What is asked: Rewrite the entries starting at "click on affiliation." and ending at "Association (1095, 956)", replacing "Describe" with "Identify" and leaving everything else unchanged.

_ _ _ _

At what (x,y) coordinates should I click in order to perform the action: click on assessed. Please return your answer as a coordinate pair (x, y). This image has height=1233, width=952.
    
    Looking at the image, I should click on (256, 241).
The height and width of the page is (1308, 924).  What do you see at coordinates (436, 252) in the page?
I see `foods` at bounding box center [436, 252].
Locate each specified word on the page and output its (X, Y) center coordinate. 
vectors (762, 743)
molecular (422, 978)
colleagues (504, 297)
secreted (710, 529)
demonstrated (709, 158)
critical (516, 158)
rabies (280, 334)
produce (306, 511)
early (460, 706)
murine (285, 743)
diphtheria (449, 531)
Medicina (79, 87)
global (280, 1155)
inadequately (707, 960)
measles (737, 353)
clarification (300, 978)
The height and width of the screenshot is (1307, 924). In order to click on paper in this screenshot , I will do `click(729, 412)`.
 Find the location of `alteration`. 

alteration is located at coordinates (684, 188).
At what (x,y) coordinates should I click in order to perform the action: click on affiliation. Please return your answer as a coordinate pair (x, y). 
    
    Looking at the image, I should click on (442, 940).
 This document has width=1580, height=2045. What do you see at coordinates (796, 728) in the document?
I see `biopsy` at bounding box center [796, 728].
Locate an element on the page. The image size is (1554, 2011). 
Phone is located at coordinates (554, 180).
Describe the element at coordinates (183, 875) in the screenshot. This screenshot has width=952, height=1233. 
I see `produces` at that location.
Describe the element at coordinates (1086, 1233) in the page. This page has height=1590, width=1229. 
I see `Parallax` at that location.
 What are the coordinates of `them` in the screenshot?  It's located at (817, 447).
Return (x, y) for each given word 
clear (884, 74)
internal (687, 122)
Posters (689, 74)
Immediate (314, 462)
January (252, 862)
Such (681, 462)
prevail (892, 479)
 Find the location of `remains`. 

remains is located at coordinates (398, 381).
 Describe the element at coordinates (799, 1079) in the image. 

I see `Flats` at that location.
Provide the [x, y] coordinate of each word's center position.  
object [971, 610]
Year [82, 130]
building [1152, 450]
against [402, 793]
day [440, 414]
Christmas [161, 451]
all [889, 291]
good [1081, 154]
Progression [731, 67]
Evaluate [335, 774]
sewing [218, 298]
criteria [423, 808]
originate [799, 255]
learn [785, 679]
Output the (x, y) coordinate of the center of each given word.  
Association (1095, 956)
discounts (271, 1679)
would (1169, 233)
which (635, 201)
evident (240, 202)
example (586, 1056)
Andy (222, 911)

_ _ _ _

Task answer:
At what (x,y) coordinates should I click in order to perform the action: click on affiliation. Please return your answer as a coordinate pair (x, y). 
    
    Looking at the image, I should click on (442, 940).
 This document has width=1580, height=2045. What do you see at coordinates (796, 728) in the document?
I see `biopsy` at bounding box center [796, 728].
Locate an element on the page. The image size is (1554, 2011). 
Phone is located at coordinates (554, 180).
Identify the element at coordinates (183, 875) in the screenshot. This screenshot has width=952, height=1233. 
I see `produces` at that location.
Identify the element at coordinates (1086, 1233) in the page. This page has height=1590, width=1229. 
I see `Parallax` at that location.
 What are the coordinates of `them` in the screenshot?  It's located at (817, 447).
Return (x, y) for each given word 
clear (884, 74)
internal (687, 122)
Posters (689, 74)
Immediate (314, 462)
January (252, 862)
Such (681, 462)
prevail (892, 479)
 Find the location of `remains`. 

remains is located at coordinates (398, 381).
 Identify the element at coordinates (799, 1079) in the image. 

I see `Flats` at that location.
Provide the [x, y] coordinate of each word's center position.  
object [971, 610]
Year [82, 130]
building [1152, 450]
against [402, 793]
day [440, 414]
Christmas [161, 451]
all [889, 291]
good [1081, 154]
Progression [731, 67]
Evaluate [335, 774]
sewing [218, 298]
criteria [423, 808]
originate [799, 255]
learn [785, 679]
Output the (x, y) coordinate of the center of each given word.  
Association (1095, 956)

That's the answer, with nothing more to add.